John Paul Derryberry

I remember a rather lengthy lecture from my father about how relationships are damaged when trust is no longer present. I also remember the look on his face when I broke this trust a couple of times with some youthful indiscretions.  It’s often a scar on a relationship, yes, the wound could heal, but something is forever different. A scar is a wound before it heals; a wound comes with many variables. They need care, treatment, and time to change, or it will grow into an infection. A scar is a sign that we have naively aggravated a wound correctly.  I have a very faded scar on my wrist from a bike accident when I was 11. Totally wiped out going down a hill at a campground I was staying at with a childhood friend. 30 years later, still there. A faint remainder can lead to a bad result.

I think this is part of life we are struggling with deeply within our culture. So much of what we do now is public knowledge through social media. Declaring our love for another person, a boss, a friend, a candidate, or a movement is now such a public process that we no longer look for evidence of whether we should trust this person. We go even one step further, we look for all sorts of excuses, evidence, and reasons not experience the wound. The public nature of everything has us protecting our ego instead of searching for who we could be or what could be. To act as if our first decision to trust was the correct one. Even though we all know that trust is built over time through many different acts in a relationship. No wounds, no reason for growth and change. No need to examine life; we can cultivate scenarios where we are always the trusted source.

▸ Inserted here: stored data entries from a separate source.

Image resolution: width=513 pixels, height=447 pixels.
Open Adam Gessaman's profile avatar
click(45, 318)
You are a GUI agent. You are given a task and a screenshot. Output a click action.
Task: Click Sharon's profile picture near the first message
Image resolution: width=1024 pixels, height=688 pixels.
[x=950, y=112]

It’s draining so much of what relationships are great, so much of what makes culture interesting. Immersing yourself in conversations with others, people who agree with and disagree with, and come out with knowledge. Trusting the process, examining new evidence, changing course, and allowing wounds to occur. Tending to those wounds in a way that they heal to become a reminder of the twists and turns life can take. My dad often talked eloquently about the nature of trust between people: how, in one instant, it can feel so strong, but in another, so fragile and easily broken. What I didn’t understand as a young teen, but do now, is that this is the way it is supposed to be. As life unfolds, it will give you evidence to continue trusting the process, the person, or the situation, or it will show you it’s time to tend to a wound.

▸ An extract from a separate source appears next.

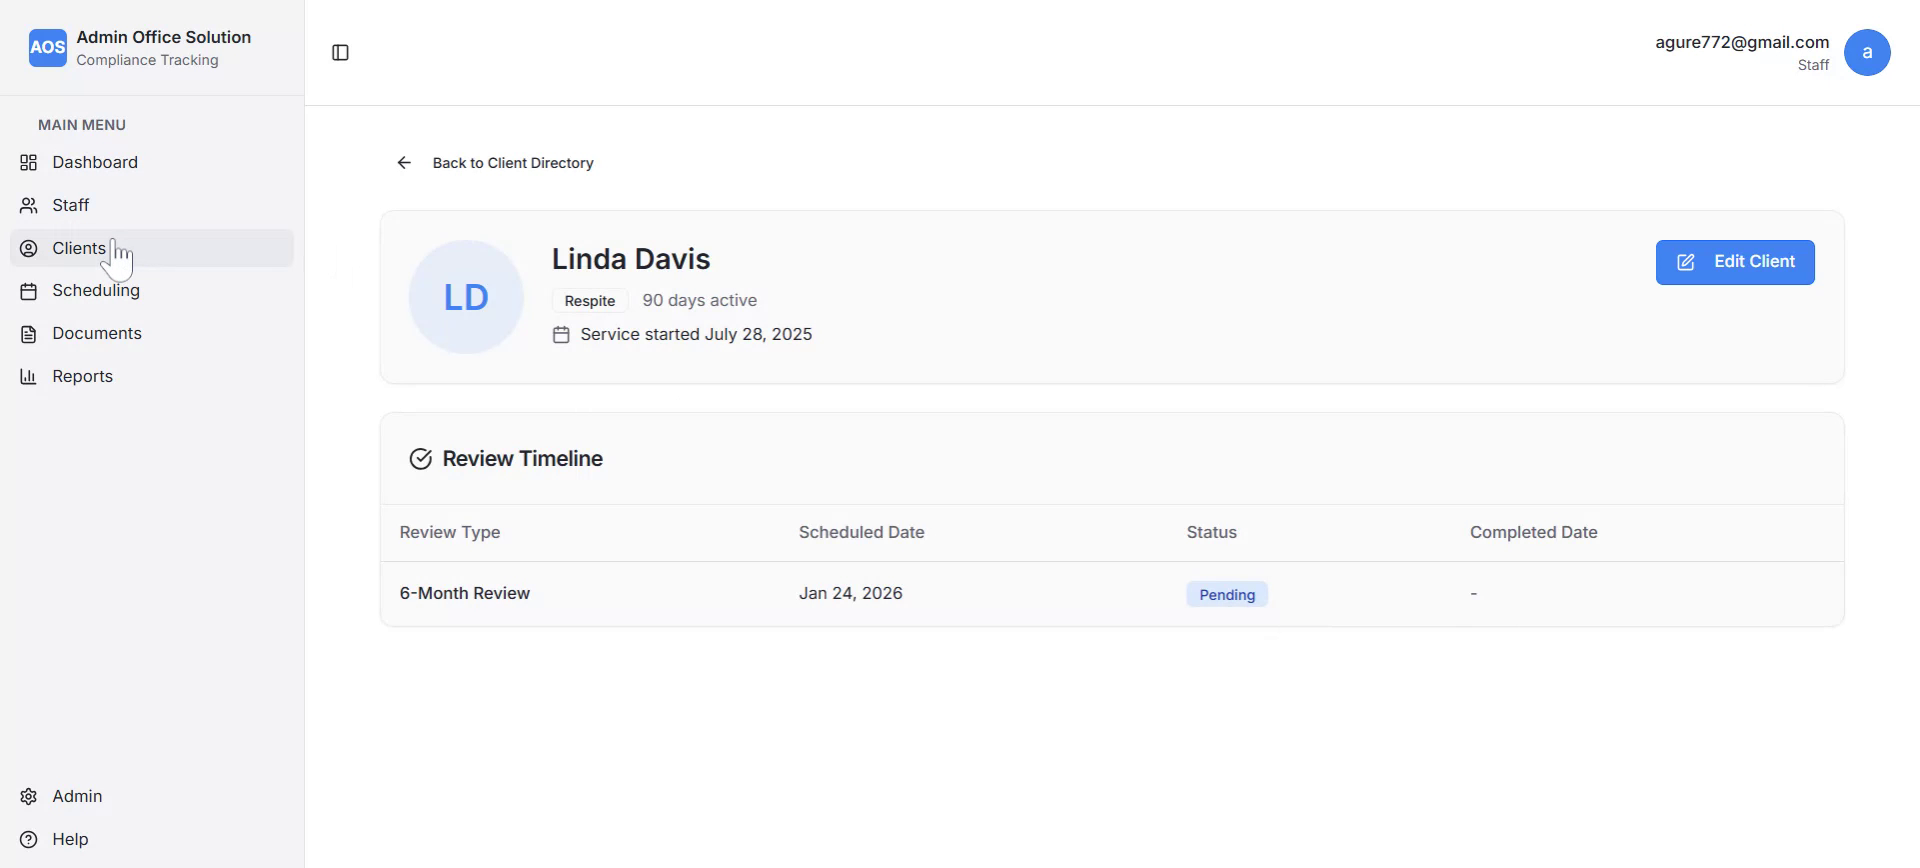Viewport: 1920px width, 868px height.
Task: Go to Reports in main menu
Action: click(82, 377)
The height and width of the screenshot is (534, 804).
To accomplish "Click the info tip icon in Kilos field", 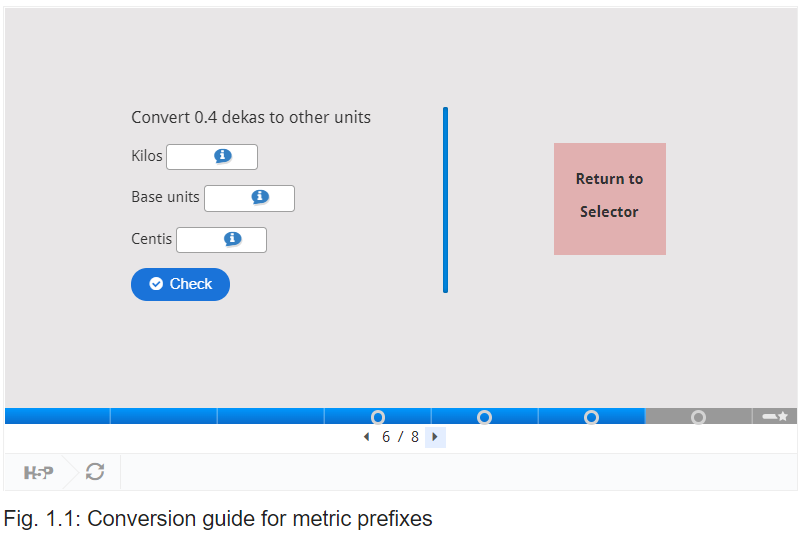I will (223, 155).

We are taking away the most important part of life because we can’t stand the public nature of the wound. Too many people will say you have changed, that you didn’t care to begin with, that you never believed. It’s what happens when loyalty is placed above trust as an important trait. Loyalty asks you to follow no matter what. Trust asks you to follow if the path ahead is clear. It’s an important distinction. It’s simultaneously saying, maybe I should trust the way your partner wants to do things, but also saying I need evidence that I should trust. It’s hard; it can open wounds we didn’t know we had, push us to places we didn’t know, and, yes, leave you feeling stupid, frail, distraught because you trusted the wrong person.

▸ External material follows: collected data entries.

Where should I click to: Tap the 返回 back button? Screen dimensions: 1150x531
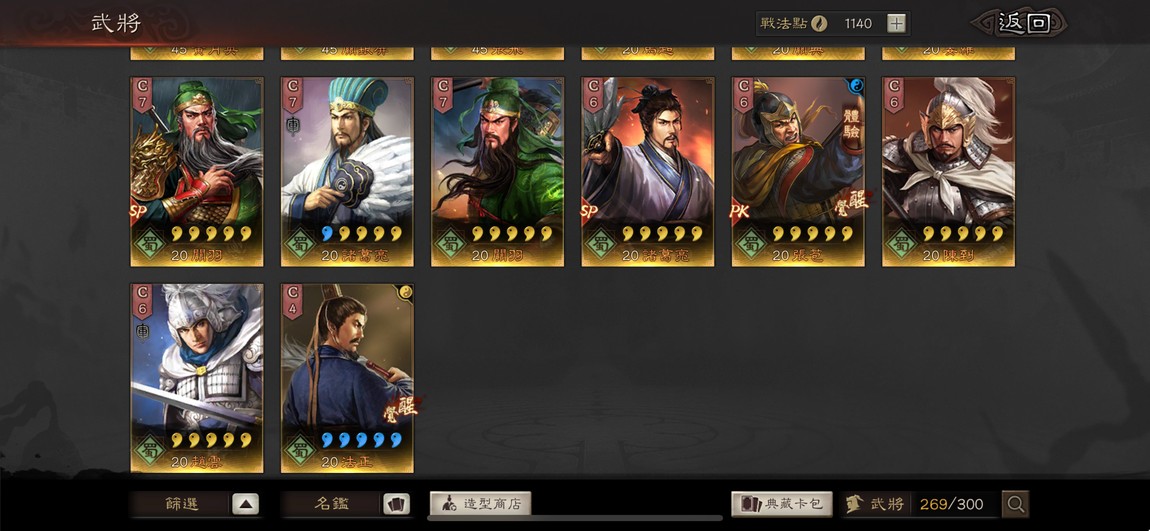point(1024,23)
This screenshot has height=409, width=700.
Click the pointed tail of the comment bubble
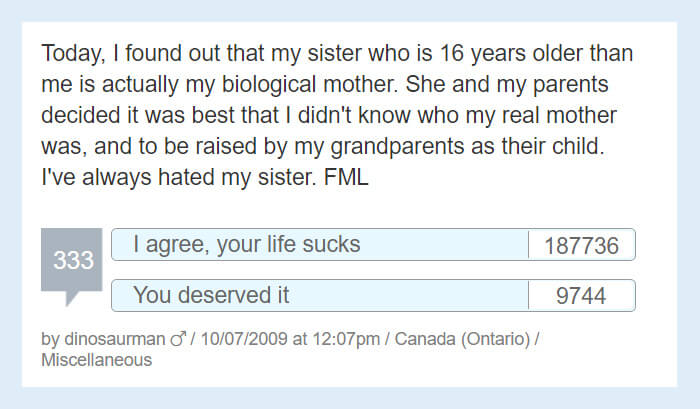(x=71, y=298)
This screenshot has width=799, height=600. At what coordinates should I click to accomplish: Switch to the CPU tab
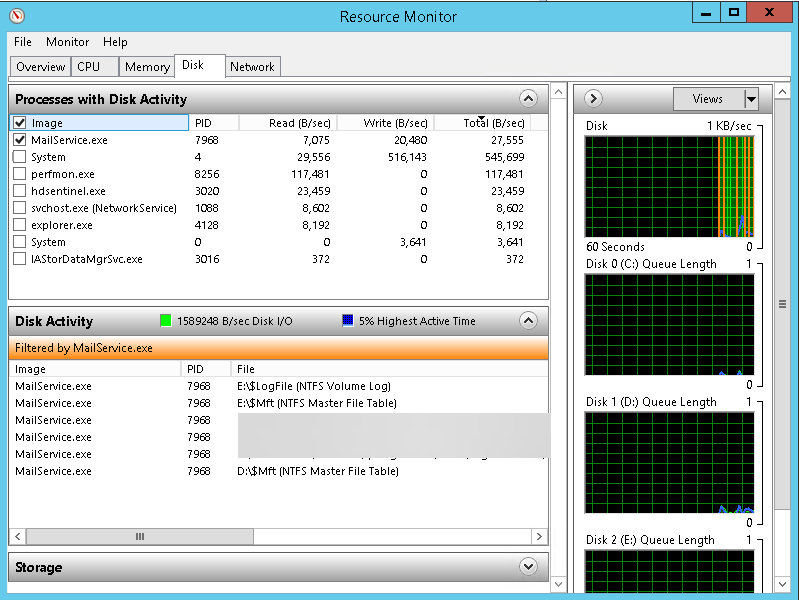coord(89,67)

We can’t avoid that in life; it's often the only way to find the right people and heal the wound of mistrust by changing course, people, and places. We just have to start trusting ourselves a little more. We can handle the public pushback; it will heal and leave a scar, but it will fade over time to just a reminder of the time we could have done things better. And no human on this planet, or anyone who has ever lived, has not had a couple of moments throughout their life they wish they had done better.